Data extracted from a collection -
"""

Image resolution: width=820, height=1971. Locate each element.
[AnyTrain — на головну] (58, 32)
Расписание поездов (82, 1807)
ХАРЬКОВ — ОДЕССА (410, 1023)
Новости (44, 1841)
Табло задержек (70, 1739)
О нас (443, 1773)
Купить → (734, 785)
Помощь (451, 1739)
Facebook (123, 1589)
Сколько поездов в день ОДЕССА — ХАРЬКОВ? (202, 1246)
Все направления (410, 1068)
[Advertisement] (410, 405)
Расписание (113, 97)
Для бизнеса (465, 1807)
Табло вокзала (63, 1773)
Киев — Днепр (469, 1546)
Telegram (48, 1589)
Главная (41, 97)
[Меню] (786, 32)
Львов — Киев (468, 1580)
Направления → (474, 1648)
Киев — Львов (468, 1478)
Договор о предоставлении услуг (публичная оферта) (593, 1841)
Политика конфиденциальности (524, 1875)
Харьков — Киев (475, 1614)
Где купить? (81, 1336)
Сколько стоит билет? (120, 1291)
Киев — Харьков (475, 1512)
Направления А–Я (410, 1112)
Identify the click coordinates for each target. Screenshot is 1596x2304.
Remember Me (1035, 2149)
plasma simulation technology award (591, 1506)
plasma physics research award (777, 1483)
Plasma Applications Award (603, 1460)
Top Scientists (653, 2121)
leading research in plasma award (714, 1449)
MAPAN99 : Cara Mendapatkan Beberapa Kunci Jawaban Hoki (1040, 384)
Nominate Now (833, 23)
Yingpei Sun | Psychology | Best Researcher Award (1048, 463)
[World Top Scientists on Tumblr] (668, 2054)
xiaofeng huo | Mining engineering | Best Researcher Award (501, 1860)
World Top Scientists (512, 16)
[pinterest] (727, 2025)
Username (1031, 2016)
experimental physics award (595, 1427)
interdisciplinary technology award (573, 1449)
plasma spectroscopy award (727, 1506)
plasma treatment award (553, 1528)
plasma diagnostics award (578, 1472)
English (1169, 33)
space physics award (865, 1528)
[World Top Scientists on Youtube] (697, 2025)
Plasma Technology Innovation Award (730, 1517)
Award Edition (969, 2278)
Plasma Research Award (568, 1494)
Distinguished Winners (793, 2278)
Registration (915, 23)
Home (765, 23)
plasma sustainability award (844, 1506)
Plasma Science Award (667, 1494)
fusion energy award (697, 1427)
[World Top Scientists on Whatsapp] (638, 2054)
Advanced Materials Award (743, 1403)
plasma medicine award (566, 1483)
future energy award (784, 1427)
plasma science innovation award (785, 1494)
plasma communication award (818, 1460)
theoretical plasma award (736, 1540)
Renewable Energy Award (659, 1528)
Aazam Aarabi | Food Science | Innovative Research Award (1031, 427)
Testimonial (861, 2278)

"""

Action item -
Tell how many lines of the data include the word "Best", without any other words.

Task response -
2